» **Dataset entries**
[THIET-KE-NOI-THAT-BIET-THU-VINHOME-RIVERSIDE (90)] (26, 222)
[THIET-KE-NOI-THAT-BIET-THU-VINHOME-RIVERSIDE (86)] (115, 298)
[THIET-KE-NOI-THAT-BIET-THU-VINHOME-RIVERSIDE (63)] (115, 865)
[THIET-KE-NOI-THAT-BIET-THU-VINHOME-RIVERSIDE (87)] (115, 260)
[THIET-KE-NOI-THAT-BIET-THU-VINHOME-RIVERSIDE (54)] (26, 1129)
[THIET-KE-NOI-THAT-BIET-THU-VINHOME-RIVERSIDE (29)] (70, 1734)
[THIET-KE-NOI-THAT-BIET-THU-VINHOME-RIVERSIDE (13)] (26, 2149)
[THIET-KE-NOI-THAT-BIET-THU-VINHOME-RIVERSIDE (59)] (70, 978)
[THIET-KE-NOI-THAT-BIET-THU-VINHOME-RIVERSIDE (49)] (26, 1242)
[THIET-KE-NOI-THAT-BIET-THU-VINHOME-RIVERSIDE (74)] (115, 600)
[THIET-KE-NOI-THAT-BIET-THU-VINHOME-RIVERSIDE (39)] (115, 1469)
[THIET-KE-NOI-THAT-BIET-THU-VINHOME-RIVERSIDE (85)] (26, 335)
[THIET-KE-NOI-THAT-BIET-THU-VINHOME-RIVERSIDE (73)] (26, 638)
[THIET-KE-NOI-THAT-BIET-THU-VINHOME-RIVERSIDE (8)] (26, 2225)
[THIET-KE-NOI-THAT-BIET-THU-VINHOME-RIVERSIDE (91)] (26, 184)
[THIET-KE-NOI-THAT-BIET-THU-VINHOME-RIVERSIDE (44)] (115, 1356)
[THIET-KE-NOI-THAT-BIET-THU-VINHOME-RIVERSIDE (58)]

» **Exercise brief**
Starting at the line with "[THIET-KE-NOI-THAT-BIET-THU-VINHOME-RIVERSIDE (29)] (70, 1734)", copy each line through the end of the data, both ends included, and give nothing else.

» **Solved exercise**
[THIET-KE-NOI-THAT-BIET-THU-VINHOME-RIVERSIDE (29)] (70, 1734)
[THIET-KE-NOI-THAT-BIET-THU-VINHOME-RIVERSIDE (13)] (26, 2149)
[THIET-KE-NOI-THAT-BIET-THU-VINHOME-RIVERSIDE (59)] (70, 978)
[THIET-KE-NOI-THAT-BIET-THU-VINHOME-RIVERSIDE (49)] (26, 1242)
[THIET-KE-NOI-THAT-BIET-THU-VINHOME-RIVERSIDE (74)] (115, 600)
[THIET-KE-NOI-THAT-BIET-THU-VINHOME-RIVERSIDE (39)] (115, 1469)
[THIET-KE-NOI-THAT-BIET-THU-VINHOME-RIVERSIDE (85)] (26, 335)
[THIET-KE-NOI-THAT-BIET-THU-VINHOME-RIVERSIDE (73)] (26, 638)
[THIET-KE-NOI-THAT-BIET-THU-VINHOME-RIVERSIDE (8)] (26, 2225)
[THIET-KE-NOI-THAT-BIET-THU-VINHOME-RIVERSIDE (91)] (26, 184)
[THIET-KE-NOI-THAT-BIET-THU-VINHOME-RIVERSIDE (44)] (115, 1356)
[THIET-KE-NOI-THAT-BIET-THU-VINHOME-RIVERSIDE (58)]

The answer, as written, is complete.